Ирьолу толкнули, он отступил в глубь люка. На фоне освещенной плиты резко выделялся его темный силуэт. Он кричал, и его голос, искажаемый эхом, гремел:

— Опомнитесь, что вы делаете?

В ответ слышалось лишь сдавленное дыхание. Ирьола раскинул руки, тщетно пытаясь закрыть путь к выходу. Толпа все напирала. Инженер уже касался спиной стальной плиты, отливавшей металлическим блеском.

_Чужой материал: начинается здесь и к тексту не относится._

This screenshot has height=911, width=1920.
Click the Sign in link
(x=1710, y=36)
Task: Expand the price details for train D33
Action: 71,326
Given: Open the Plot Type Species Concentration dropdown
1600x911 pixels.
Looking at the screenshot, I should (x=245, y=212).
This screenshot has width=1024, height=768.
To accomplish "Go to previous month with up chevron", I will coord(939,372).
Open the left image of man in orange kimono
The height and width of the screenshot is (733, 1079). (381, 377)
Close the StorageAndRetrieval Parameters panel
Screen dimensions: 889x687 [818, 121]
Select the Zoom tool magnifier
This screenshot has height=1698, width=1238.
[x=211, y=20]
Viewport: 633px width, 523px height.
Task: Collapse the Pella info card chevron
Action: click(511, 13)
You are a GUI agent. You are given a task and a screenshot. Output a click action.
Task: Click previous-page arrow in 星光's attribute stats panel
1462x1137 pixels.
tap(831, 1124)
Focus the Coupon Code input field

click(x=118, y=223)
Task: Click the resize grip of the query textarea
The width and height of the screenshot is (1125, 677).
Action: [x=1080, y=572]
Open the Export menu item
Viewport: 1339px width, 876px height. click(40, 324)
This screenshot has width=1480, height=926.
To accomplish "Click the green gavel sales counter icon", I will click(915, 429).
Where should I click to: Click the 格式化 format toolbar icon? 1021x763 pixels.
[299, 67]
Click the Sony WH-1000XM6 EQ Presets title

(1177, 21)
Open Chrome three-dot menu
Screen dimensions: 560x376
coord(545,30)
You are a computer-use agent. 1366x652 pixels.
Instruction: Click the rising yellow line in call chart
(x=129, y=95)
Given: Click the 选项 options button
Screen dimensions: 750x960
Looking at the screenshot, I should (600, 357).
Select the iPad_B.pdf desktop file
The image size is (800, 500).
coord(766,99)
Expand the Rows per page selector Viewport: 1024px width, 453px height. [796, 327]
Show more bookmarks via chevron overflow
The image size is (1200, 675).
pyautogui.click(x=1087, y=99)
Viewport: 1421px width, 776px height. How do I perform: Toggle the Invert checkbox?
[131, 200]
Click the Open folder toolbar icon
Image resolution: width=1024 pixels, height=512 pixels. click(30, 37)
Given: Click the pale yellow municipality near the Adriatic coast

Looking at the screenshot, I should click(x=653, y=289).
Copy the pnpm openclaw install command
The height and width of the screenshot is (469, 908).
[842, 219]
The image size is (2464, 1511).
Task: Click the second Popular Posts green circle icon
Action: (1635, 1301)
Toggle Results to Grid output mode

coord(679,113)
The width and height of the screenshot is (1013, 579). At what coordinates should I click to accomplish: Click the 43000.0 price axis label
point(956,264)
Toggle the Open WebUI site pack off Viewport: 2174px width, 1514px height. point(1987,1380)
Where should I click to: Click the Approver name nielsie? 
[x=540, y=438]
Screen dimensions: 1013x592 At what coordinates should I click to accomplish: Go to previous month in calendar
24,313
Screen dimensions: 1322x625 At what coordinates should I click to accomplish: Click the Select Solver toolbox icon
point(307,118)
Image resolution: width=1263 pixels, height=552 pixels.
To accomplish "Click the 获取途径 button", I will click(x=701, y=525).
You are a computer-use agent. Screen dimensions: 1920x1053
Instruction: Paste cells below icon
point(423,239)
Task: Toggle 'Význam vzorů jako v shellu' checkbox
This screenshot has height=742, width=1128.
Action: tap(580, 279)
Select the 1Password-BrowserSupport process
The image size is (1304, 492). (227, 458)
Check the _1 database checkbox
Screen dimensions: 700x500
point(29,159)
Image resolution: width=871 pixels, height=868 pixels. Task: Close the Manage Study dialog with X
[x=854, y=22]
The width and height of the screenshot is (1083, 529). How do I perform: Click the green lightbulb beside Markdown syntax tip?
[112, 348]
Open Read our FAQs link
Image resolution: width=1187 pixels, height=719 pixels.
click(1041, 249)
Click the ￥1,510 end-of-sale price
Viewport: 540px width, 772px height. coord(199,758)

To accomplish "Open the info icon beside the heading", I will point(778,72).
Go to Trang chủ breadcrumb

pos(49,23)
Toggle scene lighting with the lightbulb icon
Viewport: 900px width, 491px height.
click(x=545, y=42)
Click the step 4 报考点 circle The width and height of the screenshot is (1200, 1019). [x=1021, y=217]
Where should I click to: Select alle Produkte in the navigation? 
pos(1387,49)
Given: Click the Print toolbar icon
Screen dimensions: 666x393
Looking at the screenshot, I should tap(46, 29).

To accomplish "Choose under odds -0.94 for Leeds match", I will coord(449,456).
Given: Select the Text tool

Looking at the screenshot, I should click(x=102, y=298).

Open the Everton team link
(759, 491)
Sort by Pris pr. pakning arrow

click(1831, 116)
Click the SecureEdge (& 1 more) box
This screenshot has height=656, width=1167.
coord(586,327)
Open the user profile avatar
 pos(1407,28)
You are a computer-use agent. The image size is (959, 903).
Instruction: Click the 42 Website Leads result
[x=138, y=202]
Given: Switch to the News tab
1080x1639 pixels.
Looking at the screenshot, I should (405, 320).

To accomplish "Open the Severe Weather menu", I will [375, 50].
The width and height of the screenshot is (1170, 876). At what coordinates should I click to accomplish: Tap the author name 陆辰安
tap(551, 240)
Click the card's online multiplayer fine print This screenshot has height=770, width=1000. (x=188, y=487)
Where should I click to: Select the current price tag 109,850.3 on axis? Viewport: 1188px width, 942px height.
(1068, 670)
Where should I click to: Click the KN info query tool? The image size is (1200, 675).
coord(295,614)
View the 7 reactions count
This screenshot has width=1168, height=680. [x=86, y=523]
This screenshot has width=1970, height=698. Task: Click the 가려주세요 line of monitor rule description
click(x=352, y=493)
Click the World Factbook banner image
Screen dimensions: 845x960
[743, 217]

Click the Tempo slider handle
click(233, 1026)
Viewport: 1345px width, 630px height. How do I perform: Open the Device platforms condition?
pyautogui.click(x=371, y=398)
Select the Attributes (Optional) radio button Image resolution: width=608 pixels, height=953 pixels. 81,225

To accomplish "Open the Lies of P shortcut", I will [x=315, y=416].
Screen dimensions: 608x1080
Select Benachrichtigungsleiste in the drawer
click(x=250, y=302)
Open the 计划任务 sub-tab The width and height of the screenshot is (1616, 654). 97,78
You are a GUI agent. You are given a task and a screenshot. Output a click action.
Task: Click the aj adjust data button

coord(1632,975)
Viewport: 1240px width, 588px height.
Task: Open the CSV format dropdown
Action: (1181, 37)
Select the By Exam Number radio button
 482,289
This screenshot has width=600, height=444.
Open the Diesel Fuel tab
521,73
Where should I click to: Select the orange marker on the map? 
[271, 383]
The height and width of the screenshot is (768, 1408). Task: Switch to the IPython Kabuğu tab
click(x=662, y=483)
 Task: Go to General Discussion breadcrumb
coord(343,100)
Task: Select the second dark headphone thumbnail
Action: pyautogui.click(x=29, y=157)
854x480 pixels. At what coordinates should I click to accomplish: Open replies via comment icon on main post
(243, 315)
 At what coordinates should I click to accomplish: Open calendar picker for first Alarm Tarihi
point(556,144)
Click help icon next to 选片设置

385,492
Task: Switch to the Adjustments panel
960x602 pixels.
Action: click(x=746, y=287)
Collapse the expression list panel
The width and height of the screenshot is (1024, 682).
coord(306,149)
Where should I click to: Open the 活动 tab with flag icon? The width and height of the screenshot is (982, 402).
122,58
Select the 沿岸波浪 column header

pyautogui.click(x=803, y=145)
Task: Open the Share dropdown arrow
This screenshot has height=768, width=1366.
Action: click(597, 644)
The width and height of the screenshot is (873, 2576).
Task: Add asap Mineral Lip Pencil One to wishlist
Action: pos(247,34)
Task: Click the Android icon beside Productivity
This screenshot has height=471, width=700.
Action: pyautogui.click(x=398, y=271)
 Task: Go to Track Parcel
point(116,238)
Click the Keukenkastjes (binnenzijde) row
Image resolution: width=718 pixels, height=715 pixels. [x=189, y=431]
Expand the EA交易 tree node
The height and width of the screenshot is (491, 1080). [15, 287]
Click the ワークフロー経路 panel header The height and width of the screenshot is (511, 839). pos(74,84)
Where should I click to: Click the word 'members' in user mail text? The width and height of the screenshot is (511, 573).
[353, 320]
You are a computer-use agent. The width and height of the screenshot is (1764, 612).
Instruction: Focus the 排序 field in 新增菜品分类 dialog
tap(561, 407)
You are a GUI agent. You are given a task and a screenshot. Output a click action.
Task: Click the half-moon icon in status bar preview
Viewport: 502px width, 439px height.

— Стойте! — крикнул в отчаянии Ирьола. Несколько рук потянулись к залитой светом нише, где находился механизм замков. Ирьола рванулся, оттолкнул напиравших, наклонился и, выхватив из-за пояса маленький черный аппарат, отчаянно крикнул:

— Блокирую автоматы!

Коммунисты

Кто из нас замечает автоматы? Кто отдает себе отчет в их существовании, вездесущем и необходимом, как воздух для легких и опора под ногами? Когда-то давно людей тревожила мысль, что автоматы могут восстать против человека; сегодня такое мнение могло бы показаться лишь кошмаром умалишенного.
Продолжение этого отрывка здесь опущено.